Start of Supplied material

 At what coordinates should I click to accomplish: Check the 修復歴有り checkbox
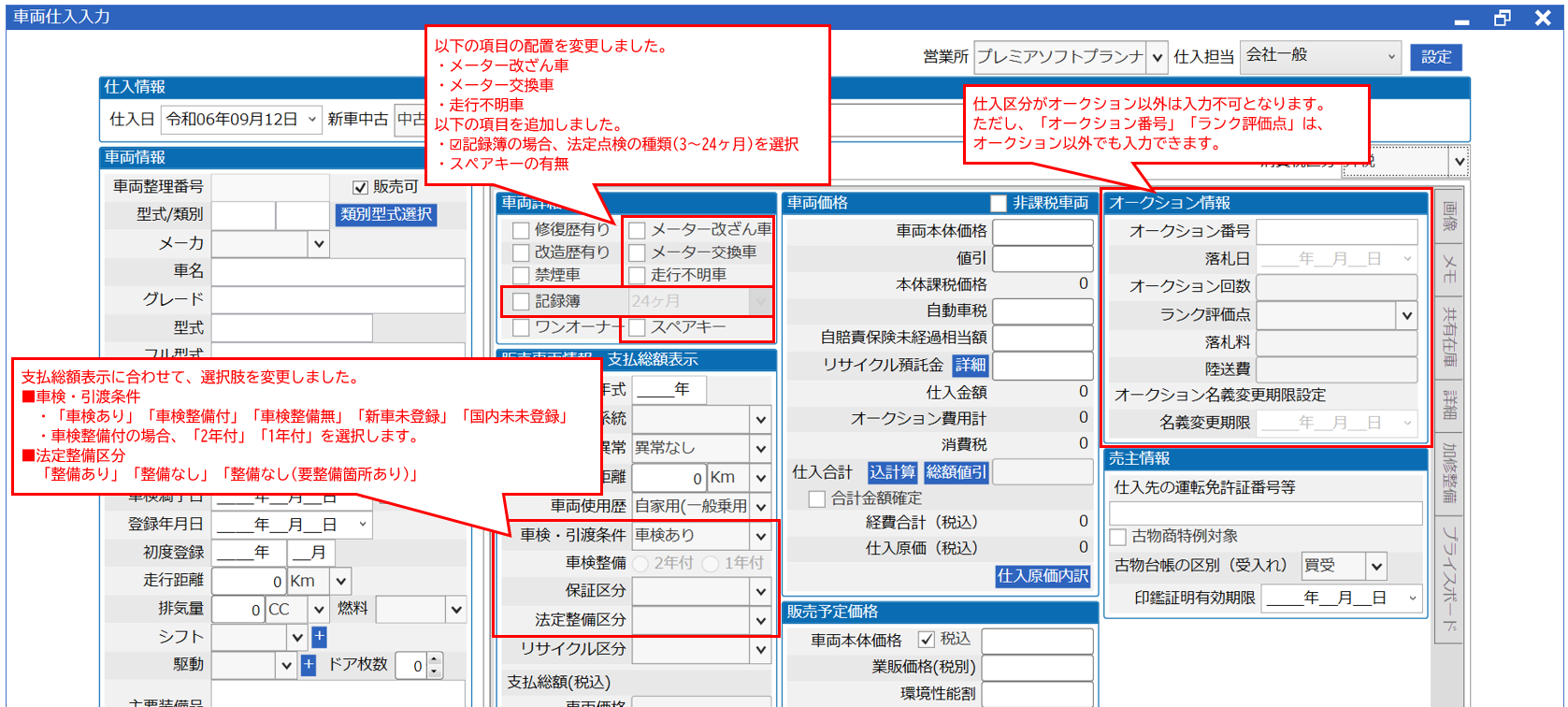(521, 230)
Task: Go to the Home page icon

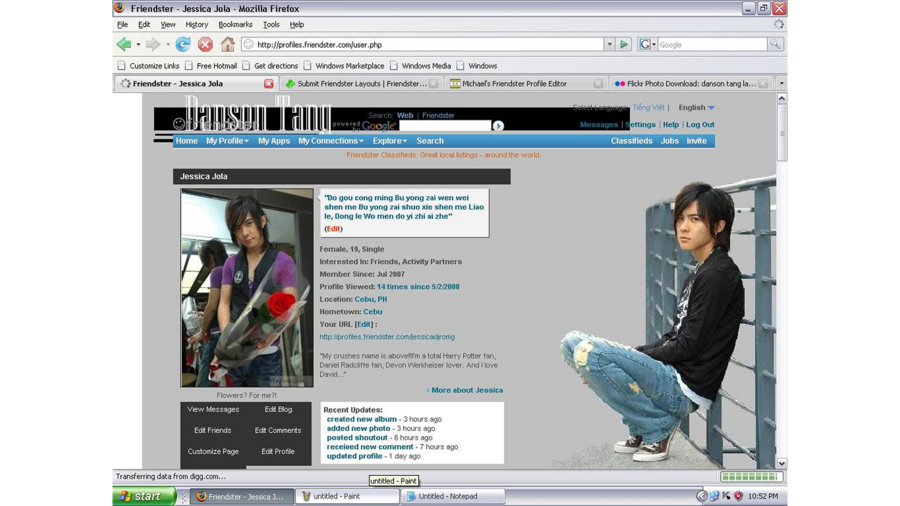Action: [228, 44]
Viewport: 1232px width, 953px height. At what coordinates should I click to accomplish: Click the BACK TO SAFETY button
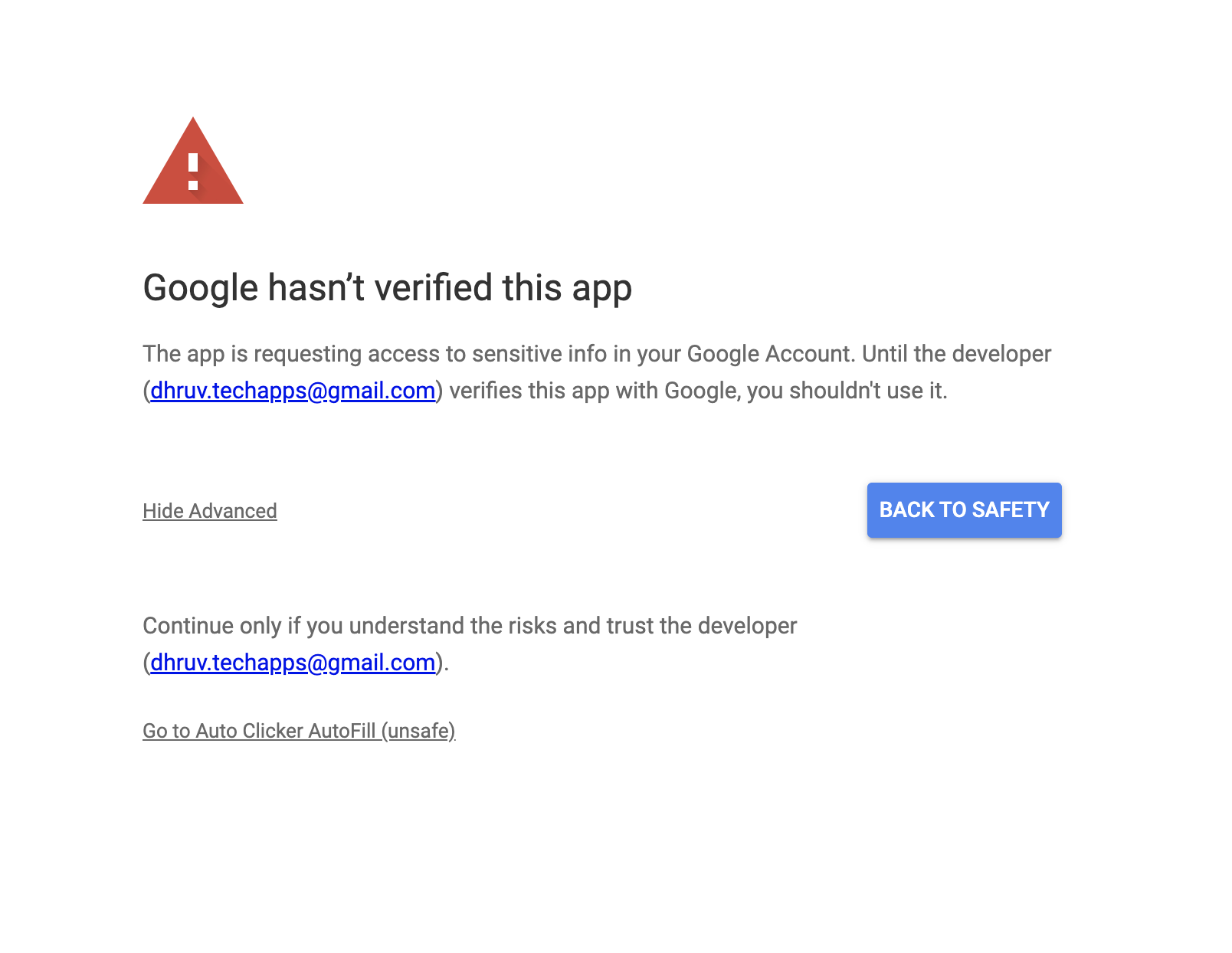pos(963,510)
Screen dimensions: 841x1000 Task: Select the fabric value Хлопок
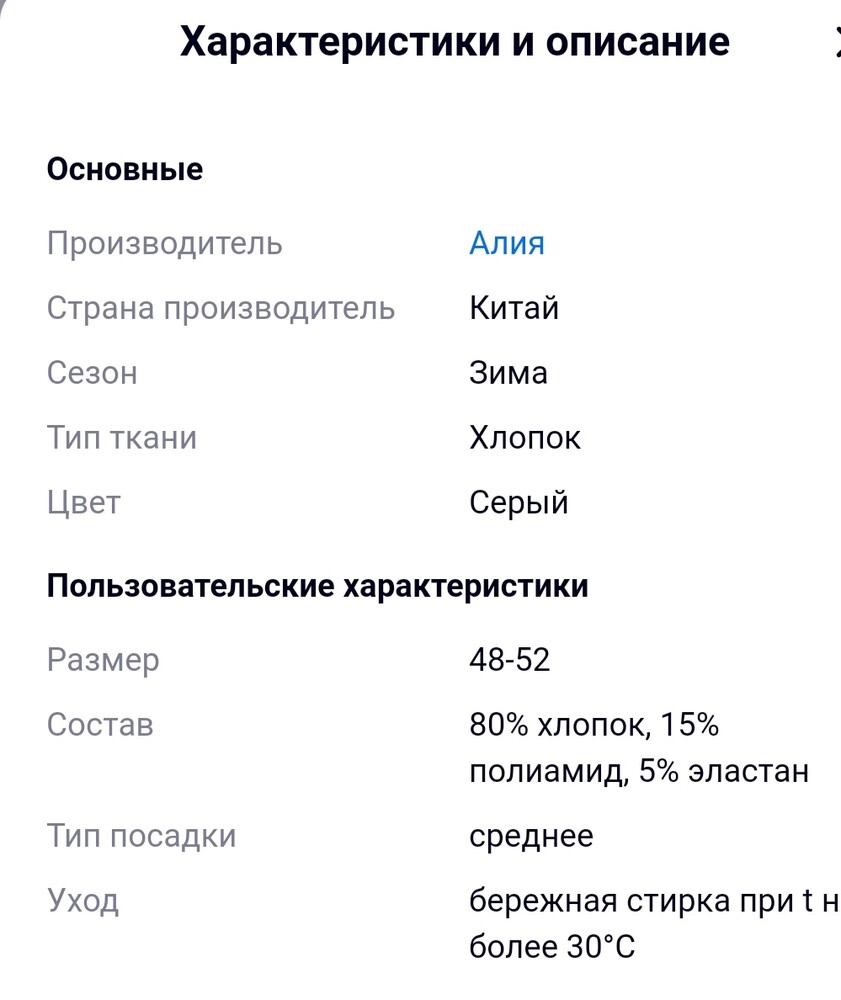524,438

End of Supplied material

What is required |
Each record above must be set down again unchanged, with its pictures left out.

Answer to this problem |
 At what coordinates should I click to accomplish: Check the 修復歴有り checkbox
(521, 230)
Task: Go to the Home page icon

Action: [228, 44]
Viewport: 1232px width, 953px height. At what coordinates should I click to accomplish: Click the BACK TO SAFETY button
pos(963,510)
Screen dimensions: 841x1000 Task: Select the fabric value Хлопок
524,438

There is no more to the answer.